- Cystic fibrosis (CF) is the most common inherited, life threatening condition affecting young Australians.
- CF is an inherited condition. For a child to be born with CF both parents must be genetic carriers for CF.
- Approximately 1 out of 25 Australians are genetic carriers for CF.
- 1 in every 2,500 babies in Australia will be born with CF.
- There are approximately 3000 people diagnosed with CF Australia wide.
- CF a complex condition that affects the respiratory, digestive and reproductive systems.
- In Australia, all babies are screened at birth for the most common mutations of the CF gene using a test on a spot of blood. If this is positive, a sweat test will be done to measure the amount of salt in the sweat. It is the sweat test which provides the diagnosis of CF.

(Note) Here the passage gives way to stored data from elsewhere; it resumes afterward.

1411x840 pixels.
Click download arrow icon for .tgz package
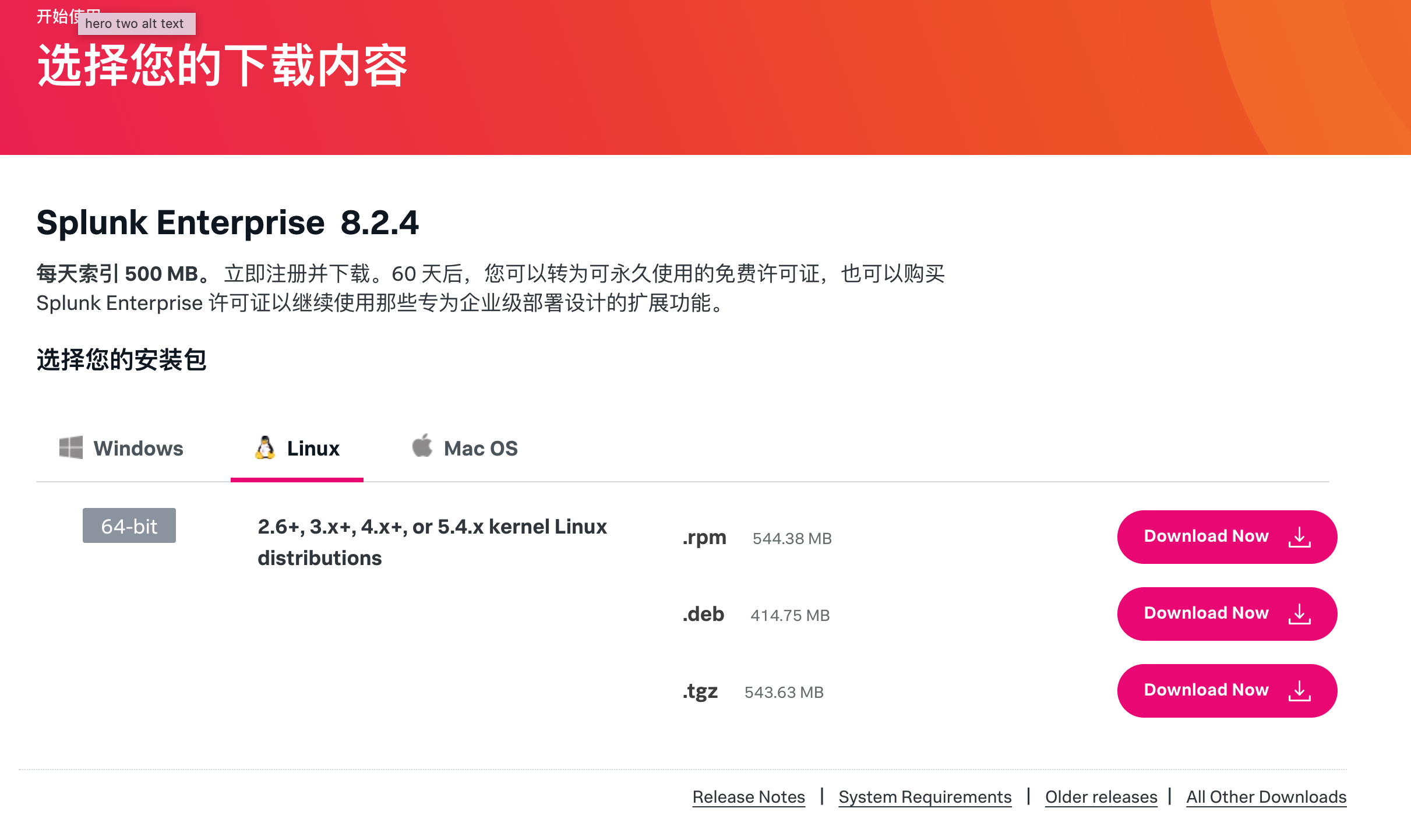[1299, 691]
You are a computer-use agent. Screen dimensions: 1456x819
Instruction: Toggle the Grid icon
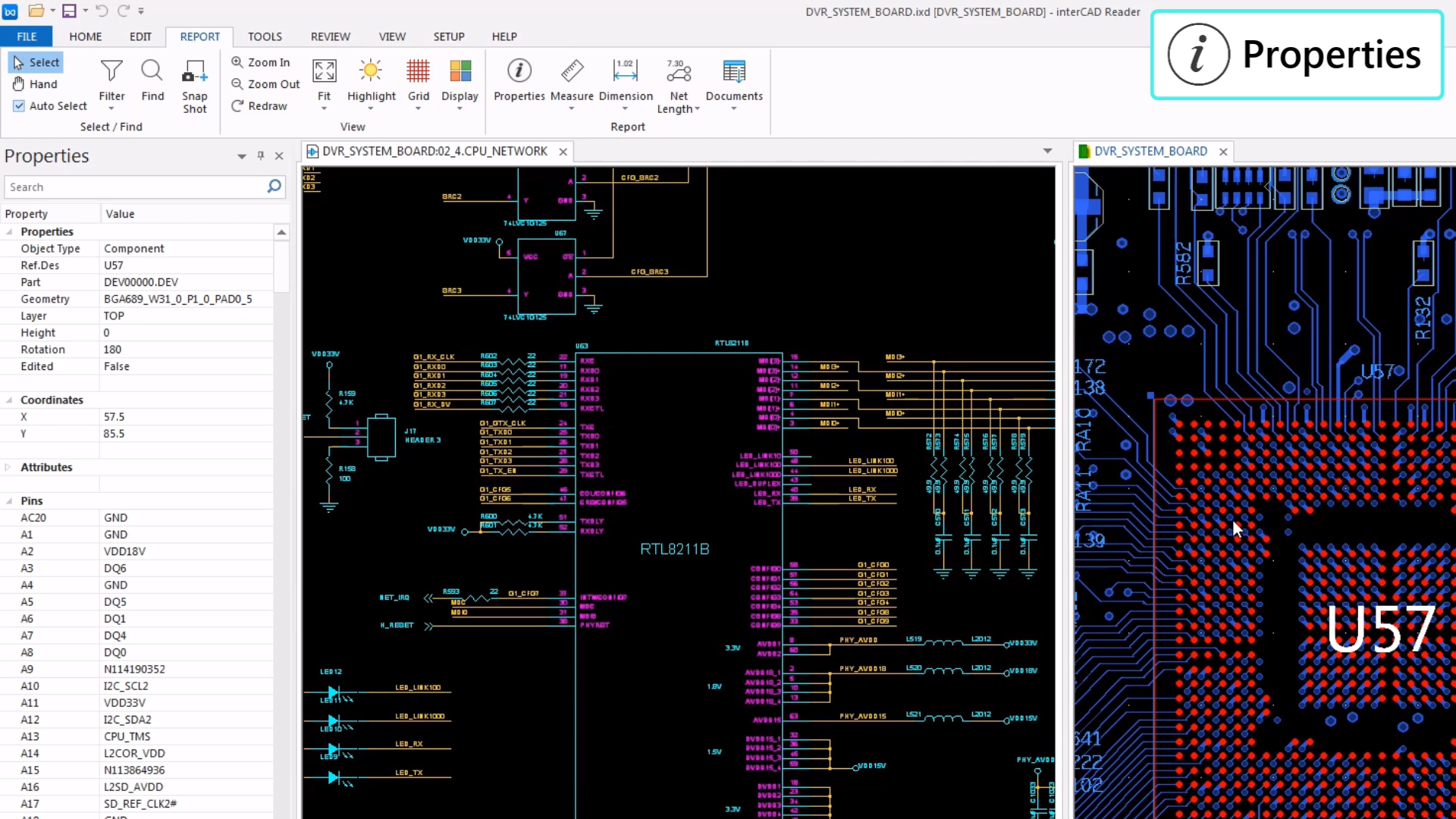[418, 71]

- If 2 people are genetic carriers for CF and they have a child, there is a:
- 25% chance that the child will have CF
- 50% chance that the child will be a genetic carrier for CF
- 25% chance that the child will not have CF and will not be a genetic carrier for CF.
- It is a complex condition that affects the respiratory, digestive and reproductive systems.
- People with CF often require relentless treatments, significant daily medications, physiotherapy and frequent hospitalisations. There is currently no cure.
- Major advances in treatment, particularly over the last 25 years, have enabled many people with CF to live active and productive lives.
- The average life expectancy for someone with CF born today is 37.
- Most people with CF undertake a range of treatments each day to maintain the health of their lungs. Treatment can be very time consuming, and may include chest physiotherapy, multiple inhaled and oral medications, and exercise.
- Most people with CF take enzyme replacement tablets with each meal to aid digestion. For some people this can mean taking up to 40 enzyme replacements tablets a day.
- Regular visits to CF clinics, hospitalisation and antibiotic treatment are common for people with CF.